Perfluorocarbons are costly and their use in Rhinochill has been questioned on environmental grounds [9]. Although in the overall context of medical interventions Rhinochill may not have major environmental impact, this nevertheless warrants consideration. Use of Rhinochill requires patients to be intubated and is contraindicated with base of skull fracture, which limits its use in traumatic brain injury.
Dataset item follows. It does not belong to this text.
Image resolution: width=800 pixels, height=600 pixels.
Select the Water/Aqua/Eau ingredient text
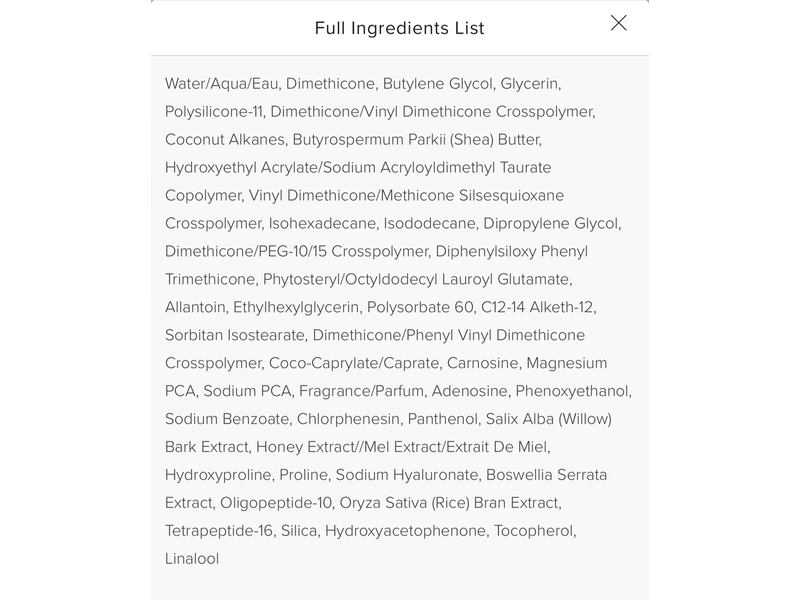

Recently another method of nasopharyngeal cooling has been reported by Fontaine and colleagues [10], with experimental evidence and a human case report. This method uses adiabatic expansion of gas pressure; 1 L compressed carbon dioxide delivered via a nasal cannula. Temperature is reduced because as the gas expands the pressure reduction transfers energy as work (very rapidly) and not as heat, although in practice there is some heat transfer as insulation is not perfect. Carbon dioxide is of course also a greenhouse gas and using it in this way requires patients to be intubated. Compressed air and oxygen were tested experimentally as alternatives and found to remove considerably less heat than carbon dioxide, but in vivo temperature differences were not significant. In their study, Poli and colleagues [1] show very nicely how different sites of temperature measurement reflect temperature change differently using intravenous and nasopharyngeal cooling. Where intracranial temperature is the key temperature of interest, as it arguably is in stroke and traumatic brain injury, their data show the importance of measuring this. As yet, however, there does not seem to be much appetite for targeting therapeutic cooling to intracranial temperature - invasive measurement is not clinically warranted in less severe stroke and traumatic brain injury - and core body temperature is the usual feedback parameter. In this case Poli and colleagues’ data [1] strongly suggest oesophageal temperature is the best proxy for intracranial temperature. One difficulty with this site of measurement is that with longer-term cooling, if drugs are given nasogastrically, this will affect the temperature readings [11]. Another is having to site both a nasogastric tube and an oesophageal temperature probe with attendant increased risk of sinusitis and abrasions. There have been moves to produce a nasogastric tube suitable for feeding/drug instillation, aspiration and temperature measurement but to our knowledge such a potentially useful device is not yet in commercial production.

The authors are to be congratulated on their comprehensive measurement of temperature reduction efficacy and clear presentation of data measured at multiple sites. The challenge is to move from evidence of efficacy (temperature reduction) to evidence of effectiveness and improved patient outcomes.